Segment Start: Information supplied

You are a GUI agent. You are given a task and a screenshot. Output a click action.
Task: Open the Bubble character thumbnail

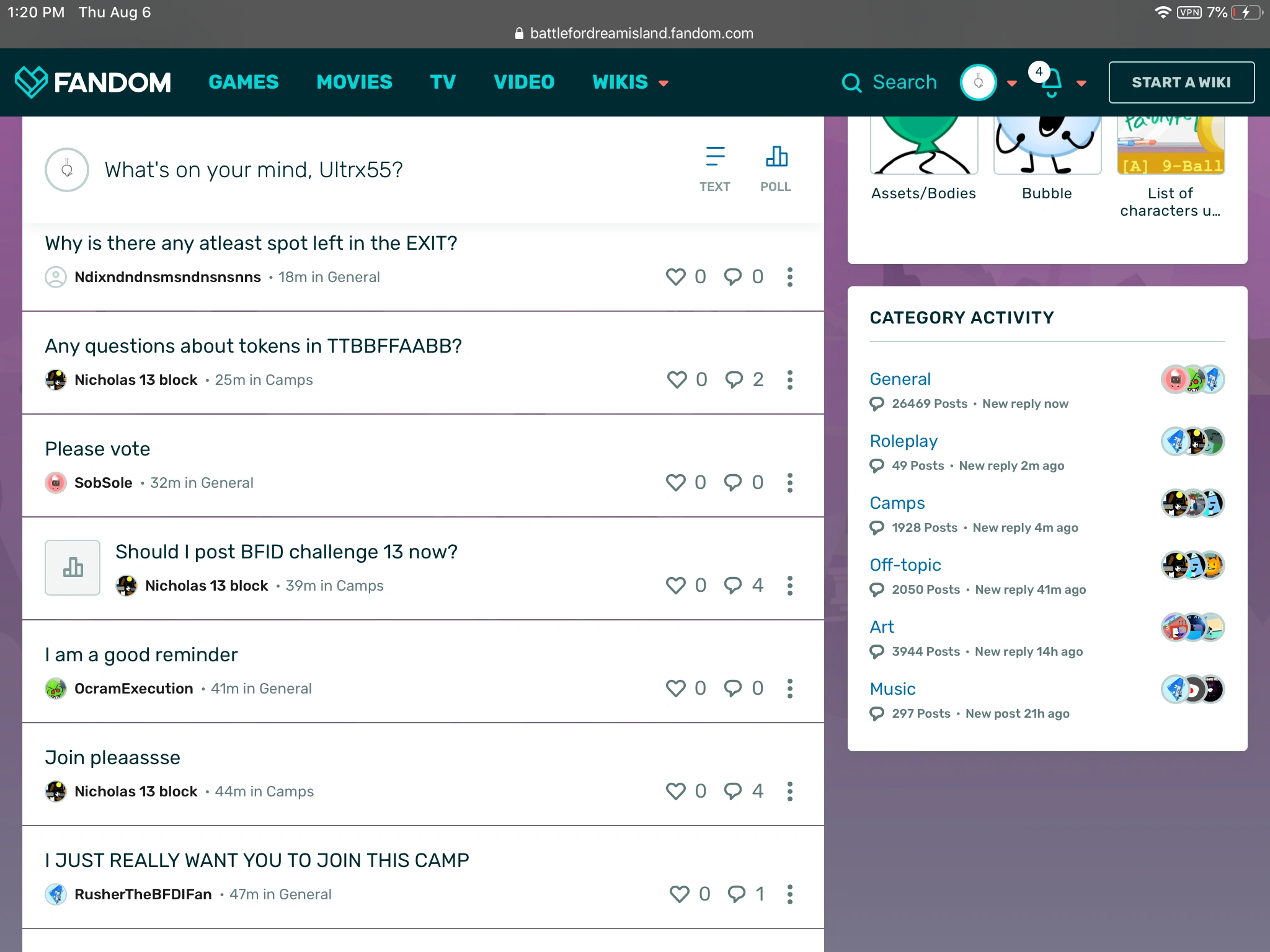[1047, 149]
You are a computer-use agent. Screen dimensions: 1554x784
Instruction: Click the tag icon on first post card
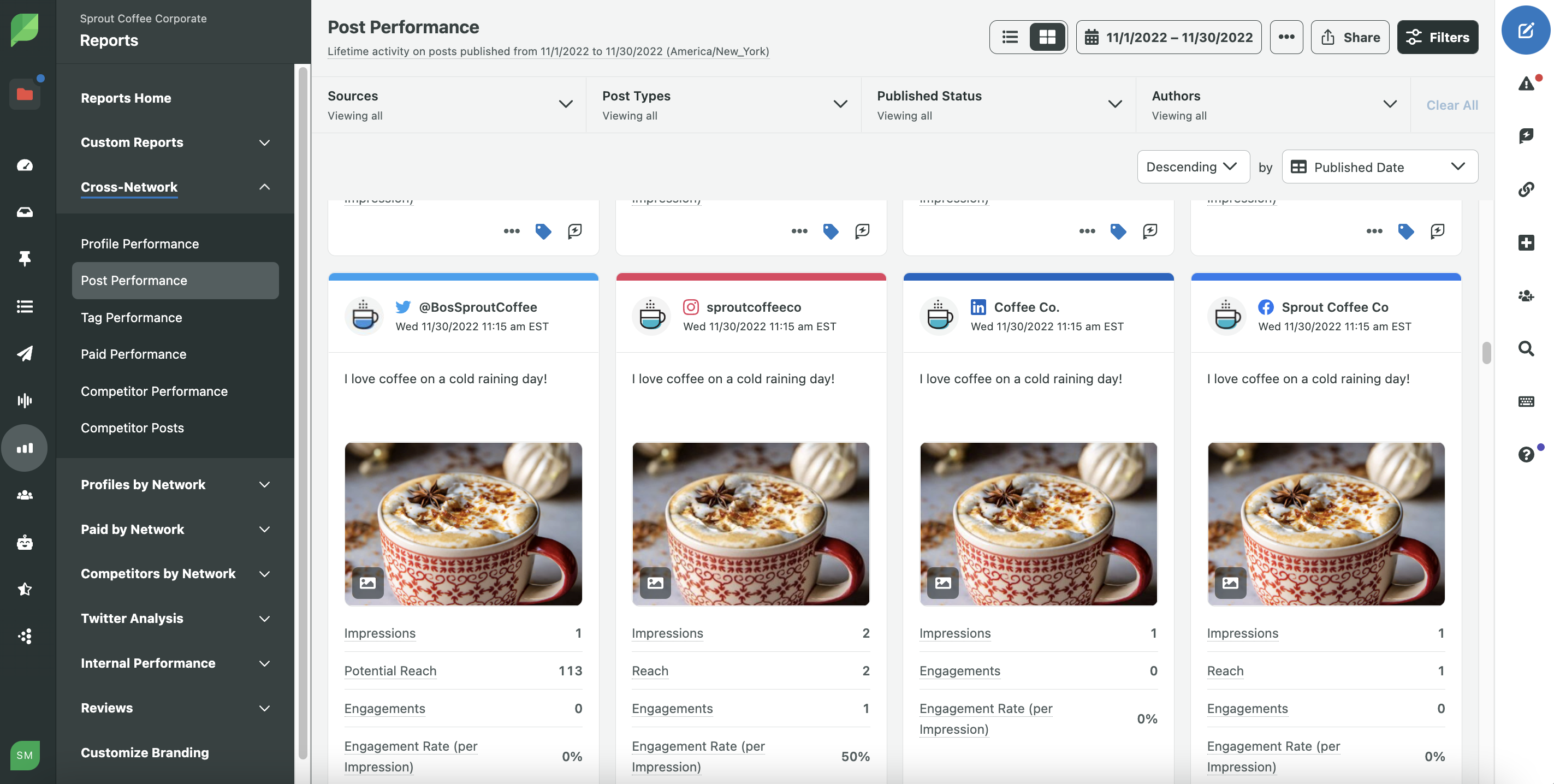tap(543, 231)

Segment End: Information supplied

◆ **Assignment**: Set down every record above exactly as it stands, but skip the pictures.

◆ **Solution**:
You are a GUI agent. You are given a task and a screenshot. Output a click action.
Task: Open the Bubble character thumbnail

[1047, 149]
You are a computer-use agent. Screen dimensions: 1554x784
Instruction: Click the tag icon on first post card
tap(543, 231)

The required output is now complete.